Televizyon üzerine yazının "Konumuz medya. Son" ile başlayıp "elektrik faturamız kabarıyor." ile biten bölümünü düzenleyin: "elektrik" yerine "doğalgaz" koyarak bu bölümü yeniden yazın.

• Metin alıntısı
-----

26 Ekim 2009 Pazartesi

Televizyon Canavarı

Konumuz medya. Son Burger King reklamlarından sonra televizyon sektörünün zıvanadan çıktığına karar verdim. Her kanalda dolaşan birbirinden saçma diziler, evlendirme programları yetmiyormuş gibi başımıza bir de kendilerini herkesten üstün gören acayip varlıkları, "üstün zekâlı" sarışınları çıkardılar başımıza. Nedir bu Ajdarlardan, Esra&Ceyda kardeşlerden, uçan adamdan ondan bundan çektiğimiz? Bu insanları neden çekiyoruz, neden "topluma örnek olunması gereken" televizyona çıkarıyoruz? Birisi lütfen bunu bana açıklasın. Tek yaptığımız başkalarının aptallıklarıyla eğlenmek ve bu yolla kendimizi daha zeki zannetmek. Ama değiliz! Bu insanları izlerken onlardan daha iyi değiliz! Sadece biz aptallıklarımızı televizyonda göstermiyoruz, o kadar... Ve hatırlatmak isterim ki onlar bu "aptallıklarıyla" para kazanıyorlar; bizim ise onları izlerken elektrik faturamız kabarıyor.

-----

• Verilen girdiler
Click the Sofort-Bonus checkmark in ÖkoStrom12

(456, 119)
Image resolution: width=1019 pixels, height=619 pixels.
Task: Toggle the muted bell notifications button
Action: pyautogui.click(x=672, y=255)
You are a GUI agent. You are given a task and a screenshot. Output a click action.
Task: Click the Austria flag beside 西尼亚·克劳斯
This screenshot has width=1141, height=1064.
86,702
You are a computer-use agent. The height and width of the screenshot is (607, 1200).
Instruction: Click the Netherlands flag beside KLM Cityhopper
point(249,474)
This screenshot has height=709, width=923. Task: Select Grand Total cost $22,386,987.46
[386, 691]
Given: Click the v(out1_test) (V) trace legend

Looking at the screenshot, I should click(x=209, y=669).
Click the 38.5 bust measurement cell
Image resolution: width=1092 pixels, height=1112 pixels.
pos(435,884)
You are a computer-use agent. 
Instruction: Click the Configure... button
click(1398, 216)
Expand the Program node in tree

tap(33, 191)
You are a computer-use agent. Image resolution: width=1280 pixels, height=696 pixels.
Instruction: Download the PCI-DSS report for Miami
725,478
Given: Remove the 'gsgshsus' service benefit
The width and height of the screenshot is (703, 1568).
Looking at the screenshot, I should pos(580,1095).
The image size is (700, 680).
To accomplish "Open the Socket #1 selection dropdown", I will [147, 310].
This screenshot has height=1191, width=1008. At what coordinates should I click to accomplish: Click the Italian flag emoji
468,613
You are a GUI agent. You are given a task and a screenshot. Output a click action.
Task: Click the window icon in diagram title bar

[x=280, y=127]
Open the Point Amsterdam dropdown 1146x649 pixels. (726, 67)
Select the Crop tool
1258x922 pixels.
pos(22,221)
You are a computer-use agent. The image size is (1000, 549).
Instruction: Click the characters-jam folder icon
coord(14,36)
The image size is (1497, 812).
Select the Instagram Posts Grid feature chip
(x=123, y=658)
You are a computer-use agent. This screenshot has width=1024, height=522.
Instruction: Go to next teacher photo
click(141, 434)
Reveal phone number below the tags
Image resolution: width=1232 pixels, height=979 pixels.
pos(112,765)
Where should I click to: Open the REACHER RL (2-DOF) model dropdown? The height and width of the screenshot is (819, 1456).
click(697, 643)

-----

• Çözüm
Konumuz medya. Son Burger King reklamlarından sonra televizyon sektörünün zıvanadan çıktığına karar verdim. Her kanalda dolaşan birbirinden saçma diziler, evlendirme programları yetmiyormuş gibi başımıza bir de kendilerini herkesten üstün gören acayip varlıkları, "üstün zekâlı" sarışınları çıkardılar başımıza. Nedir bu Ajdarlardan, Esra&Ceyda kardeşlerden, uçan adamdan ondan bundan çektiğimiz? Bu insanları neden çekiyoruz, neden "topluma örnek olunması gereken" televizyona çıkarıyoruz? Birisi lütfen bunu bana açıklasın. Tek yaptığımız başkalarının aptallıklarıyla eğlenmek ve bu yolla kendimizi daha zeki zannetmek. Ama değiliz! Bu insanları izlerken onlardan daha iyi değiliz! Sadece biz aptallıklarımızı televizyonda göstermiyoruz, o kadar... Ve hatırlatmak isterim ki onlar bu "aptallıklarıyla" para kazanıyorlar; bizim ise onları izlerken doğalgaz faturamız kabarıyor.